• [WHAT IS BEING ASKED] Put every line of the entries below, from the one containing "Check the box for version v19" down to the one containing "Select the build", both included, into a Markdown table with a Row column that numbers each line and a Line column that holds it. Leave out blank lines.
-- begin MATERIAL SHOWN --
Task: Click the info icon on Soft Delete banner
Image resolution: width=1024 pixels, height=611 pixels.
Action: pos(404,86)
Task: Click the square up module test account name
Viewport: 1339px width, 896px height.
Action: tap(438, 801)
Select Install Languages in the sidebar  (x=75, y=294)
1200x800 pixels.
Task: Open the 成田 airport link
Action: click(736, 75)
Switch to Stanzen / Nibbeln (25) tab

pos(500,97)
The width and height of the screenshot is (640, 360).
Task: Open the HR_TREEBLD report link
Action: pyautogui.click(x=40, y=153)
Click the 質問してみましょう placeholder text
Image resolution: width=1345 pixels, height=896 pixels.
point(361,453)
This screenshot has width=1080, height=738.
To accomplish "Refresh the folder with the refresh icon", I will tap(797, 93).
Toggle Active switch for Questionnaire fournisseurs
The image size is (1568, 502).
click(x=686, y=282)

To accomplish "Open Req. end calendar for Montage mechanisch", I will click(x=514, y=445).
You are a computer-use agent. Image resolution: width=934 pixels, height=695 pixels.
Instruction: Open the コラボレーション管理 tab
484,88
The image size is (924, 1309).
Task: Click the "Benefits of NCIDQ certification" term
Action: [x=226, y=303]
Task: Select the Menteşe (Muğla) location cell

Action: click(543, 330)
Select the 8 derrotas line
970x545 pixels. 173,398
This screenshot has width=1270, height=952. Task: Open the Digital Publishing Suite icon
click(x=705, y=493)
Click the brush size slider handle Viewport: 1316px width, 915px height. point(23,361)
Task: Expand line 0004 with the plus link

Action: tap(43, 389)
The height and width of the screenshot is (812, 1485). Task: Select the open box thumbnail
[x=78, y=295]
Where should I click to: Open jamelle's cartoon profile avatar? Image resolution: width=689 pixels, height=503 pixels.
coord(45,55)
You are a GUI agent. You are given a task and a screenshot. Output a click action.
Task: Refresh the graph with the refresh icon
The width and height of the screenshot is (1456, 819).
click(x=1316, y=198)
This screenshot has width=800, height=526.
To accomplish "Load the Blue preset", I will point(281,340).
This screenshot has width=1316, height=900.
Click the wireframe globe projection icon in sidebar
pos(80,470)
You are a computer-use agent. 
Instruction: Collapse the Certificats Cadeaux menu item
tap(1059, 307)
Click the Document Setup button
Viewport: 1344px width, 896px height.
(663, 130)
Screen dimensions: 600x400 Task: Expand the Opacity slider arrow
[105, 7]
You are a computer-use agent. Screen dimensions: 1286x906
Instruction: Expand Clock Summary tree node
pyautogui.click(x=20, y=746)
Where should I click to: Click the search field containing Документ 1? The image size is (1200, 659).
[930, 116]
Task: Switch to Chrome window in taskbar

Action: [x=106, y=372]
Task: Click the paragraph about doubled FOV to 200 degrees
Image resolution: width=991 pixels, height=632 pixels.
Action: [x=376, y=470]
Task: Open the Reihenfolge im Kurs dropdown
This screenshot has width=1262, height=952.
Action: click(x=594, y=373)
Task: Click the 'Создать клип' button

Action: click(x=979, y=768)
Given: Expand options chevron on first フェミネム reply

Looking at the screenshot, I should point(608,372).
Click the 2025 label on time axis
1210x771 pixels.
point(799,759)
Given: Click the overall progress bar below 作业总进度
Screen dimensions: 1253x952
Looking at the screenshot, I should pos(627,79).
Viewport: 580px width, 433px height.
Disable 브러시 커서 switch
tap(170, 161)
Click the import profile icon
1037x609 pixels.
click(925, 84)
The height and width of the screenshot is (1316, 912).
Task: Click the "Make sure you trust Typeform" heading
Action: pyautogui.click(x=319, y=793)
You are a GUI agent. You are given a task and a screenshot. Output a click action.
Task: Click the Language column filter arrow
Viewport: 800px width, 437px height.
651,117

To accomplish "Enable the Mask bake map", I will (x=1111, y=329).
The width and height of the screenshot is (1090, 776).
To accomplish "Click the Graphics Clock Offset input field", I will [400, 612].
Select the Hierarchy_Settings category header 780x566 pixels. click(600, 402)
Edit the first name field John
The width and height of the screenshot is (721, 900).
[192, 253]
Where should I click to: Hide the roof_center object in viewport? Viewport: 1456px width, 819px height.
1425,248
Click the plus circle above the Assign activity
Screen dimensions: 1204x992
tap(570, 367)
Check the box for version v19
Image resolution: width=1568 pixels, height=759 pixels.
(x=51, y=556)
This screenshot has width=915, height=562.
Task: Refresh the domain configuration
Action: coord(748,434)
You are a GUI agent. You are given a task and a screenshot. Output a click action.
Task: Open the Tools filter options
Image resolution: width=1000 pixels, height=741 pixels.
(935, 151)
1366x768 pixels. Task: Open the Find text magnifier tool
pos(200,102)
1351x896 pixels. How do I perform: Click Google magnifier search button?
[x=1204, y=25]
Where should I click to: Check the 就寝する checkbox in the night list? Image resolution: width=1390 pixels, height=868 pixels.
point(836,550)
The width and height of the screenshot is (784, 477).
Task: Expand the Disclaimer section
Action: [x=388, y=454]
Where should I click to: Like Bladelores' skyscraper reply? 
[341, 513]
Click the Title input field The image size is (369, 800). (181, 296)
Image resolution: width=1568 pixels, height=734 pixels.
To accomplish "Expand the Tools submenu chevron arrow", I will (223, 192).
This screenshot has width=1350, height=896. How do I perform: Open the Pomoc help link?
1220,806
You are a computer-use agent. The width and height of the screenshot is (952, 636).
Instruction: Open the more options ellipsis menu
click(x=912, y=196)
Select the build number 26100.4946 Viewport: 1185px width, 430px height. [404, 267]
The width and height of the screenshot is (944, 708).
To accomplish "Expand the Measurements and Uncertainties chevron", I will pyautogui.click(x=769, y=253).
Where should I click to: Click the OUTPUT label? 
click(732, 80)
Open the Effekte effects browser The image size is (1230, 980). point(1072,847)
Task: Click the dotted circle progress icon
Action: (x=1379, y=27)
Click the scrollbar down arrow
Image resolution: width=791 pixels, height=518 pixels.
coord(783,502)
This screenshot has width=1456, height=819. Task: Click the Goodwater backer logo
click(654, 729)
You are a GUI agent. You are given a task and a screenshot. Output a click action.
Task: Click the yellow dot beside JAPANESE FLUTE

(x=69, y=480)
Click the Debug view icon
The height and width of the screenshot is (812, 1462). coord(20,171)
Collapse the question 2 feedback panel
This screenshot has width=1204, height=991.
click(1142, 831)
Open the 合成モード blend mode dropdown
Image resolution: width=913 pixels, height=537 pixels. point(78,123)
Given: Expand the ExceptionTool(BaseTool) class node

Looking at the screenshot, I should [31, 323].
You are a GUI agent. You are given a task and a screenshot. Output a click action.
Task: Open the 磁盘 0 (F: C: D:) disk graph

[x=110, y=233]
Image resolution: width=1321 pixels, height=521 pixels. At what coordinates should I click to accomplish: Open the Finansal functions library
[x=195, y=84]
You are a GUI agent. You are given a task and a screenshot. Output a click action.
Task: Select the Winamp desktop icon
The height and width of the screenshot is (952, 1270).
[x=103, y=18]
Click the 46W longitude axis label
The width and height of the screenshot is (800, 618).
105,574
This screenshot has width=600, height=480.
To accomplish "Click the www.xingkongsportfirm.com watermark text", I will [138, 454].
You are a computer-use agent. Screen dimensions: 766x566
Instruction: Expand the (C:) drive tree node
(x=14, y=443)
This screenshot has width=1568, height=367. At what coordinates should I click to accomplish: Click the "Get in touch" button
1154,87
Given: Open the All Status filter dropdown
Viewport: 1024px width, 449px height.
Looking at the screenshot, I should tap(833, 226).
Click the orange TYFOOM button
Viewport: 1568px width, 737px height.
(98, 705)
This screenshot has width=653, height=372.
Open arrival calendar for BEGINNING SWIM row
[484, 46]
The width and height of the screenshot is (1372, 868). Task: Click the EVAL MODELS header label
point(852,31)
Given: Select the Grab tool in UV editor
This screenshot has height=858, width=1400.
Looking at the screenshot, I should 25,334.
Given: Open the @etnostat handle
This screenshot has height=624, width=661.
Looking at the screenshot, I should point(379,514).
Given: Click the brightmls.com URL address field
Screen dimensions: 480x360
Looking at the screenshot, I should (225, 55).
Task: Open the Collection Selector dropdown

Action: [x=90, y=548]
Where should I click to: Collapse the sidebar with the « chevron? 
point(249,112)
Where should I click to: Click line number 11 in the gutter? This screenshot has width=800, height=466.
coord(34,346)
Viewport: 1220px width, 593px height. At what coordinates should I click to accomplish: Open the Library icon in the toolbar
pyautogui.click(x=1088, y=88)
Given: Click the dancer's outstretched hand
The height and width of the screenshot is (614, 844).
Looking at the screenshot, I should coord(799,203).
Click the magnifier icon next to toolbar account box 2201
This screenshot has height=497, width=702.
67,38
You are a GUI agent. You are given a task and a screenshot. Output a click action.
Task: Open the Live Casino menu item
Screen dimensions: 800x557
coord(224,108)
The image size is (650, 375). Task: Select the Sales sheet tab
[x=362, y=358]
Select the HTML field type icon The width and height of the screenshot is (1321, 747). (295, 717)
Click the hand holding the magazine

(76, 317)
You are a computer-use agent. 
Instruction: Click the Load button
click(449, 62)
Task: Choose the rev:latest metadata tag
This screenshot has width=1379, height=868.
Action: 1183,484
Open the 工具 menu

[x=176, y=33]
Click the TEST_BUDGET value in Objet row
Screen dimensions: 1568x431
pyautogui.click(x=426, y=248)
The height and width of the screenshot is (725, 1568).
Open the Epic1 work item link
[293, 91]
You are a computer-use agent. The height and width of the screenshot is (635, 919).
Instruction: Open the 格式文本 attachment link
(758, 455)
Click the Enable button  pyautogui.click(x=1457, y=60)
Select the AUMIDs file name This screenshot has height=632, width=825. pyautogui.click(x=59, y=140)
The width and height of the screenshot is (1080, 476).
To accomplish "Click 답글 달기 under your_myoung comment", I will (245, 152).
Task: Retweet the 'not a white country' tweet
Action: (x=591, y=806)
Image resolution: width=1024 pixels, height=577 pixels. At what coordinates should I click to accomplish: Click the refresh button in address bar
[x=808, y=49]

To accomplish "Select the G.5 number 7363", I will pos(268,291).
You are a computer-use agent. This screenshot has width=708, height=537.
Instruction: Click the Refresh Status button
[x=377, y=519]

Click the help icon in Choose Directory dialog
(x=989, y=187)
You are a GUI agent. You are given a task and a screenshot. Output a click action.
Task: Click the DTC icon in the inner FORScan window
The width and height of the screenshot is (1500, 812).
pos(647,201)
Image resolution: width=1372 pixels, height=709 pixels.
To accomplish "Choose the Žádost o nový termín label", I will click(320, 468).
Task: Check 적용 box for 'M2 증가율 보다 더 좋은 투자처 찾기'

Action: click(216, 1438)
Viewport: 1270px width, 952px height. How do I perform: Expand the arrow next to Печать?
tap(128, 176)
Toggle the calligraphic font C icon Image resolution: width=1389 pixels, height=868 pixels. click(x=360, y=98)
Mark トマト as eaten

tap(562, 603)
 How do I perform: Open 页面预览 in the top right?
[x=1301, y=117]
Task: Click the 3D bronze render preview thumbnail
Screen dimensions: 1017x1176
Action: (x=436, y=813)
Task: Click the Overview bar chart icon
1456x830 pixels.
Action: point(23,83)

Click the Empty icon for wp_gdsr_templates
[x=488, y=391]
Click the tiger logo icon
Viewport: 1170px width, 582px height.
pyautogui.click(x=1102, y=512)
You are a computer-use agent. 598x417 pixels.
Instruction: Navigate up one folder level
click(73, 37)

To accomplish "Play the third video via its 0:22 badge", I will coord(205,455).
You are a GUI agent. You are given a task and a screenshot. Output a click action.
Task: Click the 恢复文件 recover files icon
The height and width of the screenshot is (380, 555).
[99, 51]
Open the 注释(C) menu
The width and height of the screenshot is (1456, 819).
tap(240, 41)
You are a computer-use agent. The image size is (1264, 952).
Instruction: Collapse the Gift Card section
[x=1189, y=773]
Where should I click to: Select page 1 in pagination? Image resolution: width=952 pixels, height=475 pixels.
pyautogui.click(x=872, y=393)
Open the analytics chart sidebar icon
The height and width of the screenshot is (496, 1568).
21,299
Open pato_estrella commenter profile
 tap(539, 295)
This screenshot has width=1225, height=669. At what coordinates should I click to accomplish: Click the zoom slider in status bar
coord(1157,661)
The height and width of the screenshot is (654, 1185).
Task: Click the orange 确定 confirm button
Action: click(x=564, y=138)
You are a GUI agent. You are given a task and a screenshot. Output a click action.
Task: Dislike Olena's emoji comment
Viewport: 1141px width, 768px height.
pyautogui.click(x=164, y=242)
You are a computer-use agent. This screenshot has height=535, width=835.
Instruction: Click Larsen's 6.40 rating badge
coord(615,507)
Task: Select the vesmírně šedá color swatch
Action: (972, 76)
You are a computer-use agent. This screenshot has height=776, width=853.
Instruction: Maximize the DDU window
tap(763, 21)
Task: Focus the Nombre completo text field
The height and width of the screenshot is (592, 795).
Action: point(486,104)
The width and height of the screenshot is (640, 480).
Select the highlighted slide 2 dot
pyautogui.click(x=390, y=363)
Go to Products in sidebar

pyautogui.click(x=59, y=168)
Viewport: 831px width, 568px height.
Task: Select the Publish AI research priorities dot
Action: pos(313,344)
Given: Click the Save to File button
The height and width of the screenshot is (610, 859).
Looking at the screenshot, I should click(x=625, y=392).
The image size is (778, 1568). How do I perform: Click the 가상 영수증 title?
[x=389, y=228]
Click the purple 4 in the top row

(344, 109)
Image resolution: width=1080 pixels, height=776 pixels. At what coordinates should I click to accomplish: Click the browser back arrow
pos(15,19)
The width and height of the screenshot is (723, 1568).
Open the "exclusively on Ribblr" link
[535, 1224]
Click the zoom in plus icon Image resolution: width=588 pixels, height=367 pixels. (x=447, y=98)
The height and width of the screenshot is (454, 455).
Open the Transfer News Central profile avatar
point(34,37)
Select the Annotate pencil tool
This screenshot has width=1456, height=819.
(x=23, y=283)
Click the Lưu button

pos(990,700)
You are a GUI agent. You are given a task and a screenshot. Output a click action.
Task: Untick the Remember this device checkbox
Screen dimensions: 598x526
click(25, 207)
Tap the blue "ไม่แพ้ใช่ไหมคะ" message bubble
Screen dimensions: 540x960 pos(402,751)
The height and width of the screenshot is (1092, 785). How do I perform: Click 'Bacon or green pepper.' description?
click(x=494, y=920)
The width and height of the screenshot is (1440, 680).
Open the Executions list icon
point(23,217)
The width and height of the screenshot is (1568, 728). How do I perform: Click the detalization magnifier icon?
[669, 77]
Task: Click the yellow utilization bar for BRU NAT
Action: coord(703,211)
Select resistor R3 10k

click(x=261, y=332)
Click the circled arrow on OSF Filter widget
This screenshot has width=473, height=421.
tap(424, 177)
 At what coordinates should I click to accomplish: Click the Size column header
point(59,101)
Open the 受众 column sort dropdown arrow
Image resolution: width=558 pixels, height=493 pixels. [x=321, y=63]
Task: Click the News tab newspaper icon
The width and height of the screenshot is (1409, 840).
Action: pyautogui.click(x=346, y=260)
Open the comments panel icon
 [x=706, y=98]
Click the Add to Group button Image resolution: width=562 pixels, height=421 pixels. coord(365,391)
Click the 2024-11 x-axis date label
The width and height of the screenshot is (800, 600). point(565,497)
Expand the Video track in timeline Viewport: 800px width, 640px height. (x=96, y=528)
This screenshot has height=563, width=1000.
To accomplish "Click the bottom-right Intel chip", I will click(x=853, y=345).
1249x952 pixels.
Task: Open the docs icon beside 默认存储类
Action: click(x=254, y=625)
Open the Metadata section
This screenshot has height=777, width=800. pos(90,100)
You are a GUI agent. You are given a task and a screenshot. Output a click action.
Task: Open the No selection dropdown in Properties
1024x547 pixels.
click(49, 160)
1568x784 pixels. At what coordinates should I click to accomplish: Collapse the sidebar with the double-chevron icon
-- end MATERIAL SHOWN --
• [SOLUTION TO THIS EXERCISE]
| Row | Line |
|---|---|
| 1 | Check the box for version v19 |
| 2 | Image resolution: width=1568 pixels, height=759 pixels. |
| 3 | (x=51, y=556) |
| 4 | This screenshot has width=915, height=562. |
| 5 | Task: Refresh the domain configuration |
| 6 | Action: coord(748,434) |
| 7 | You are a GUI agent. You are given a task and a screenshot. Output a click action. |
| 8 | Task: Open the Tools filter options |
| 9 | Image resolution: width=1000 pixels, height=741 pixels. |
| 10 | (935, 151) |
| 11 | 1366x768 pixels. Task: Open the Find text magnifier tool |
| 12 | pos(200,102) |
| 13 | 1351x896 pixels. How do I perform: Click Google magnifier search button? |
| 14 | [x=1204, y=25] |
| 15 | Where should I click to: Check the 就寝する checkbox in the night list? Image resolution: width=1390 pixels, height=868 pixels. |
| 16 | point(836,550) |
| 17 | The width and height of the screenshot is (784, 477). |
| 18 | Task: Expand the Disclaimer section |
| 19 | Action: [x=388, y=454] |
| 20 | Where should I click to: Like Bladelores' skyscraper reply?  |
| 21 | [341, 513] |
| 22 | Click the Title input field The image size is (369, 800). (181, 296) |
| 23 | Image resolution: width=1568 pixels, height=734 pixels. |
| 24 | To accomplish "Expand the Tools submenu chevron arrow", I will (223, 192). |
| 25 | This screenshot has width=1350, height=896. How do I perform: Open the Pomoc help link? |
| 26 | 1220,806 |
| 27 | You are a computer-use agent. The width and height of the screenshot is (952, 636). |
| 28 | Instruction: Open the more options ellipsis menu |
| 29 | click(x=912, y=196) |
| 30 | Select the build number 26100.4946 Viewport: 1185px width, 430px height. [404, 267] |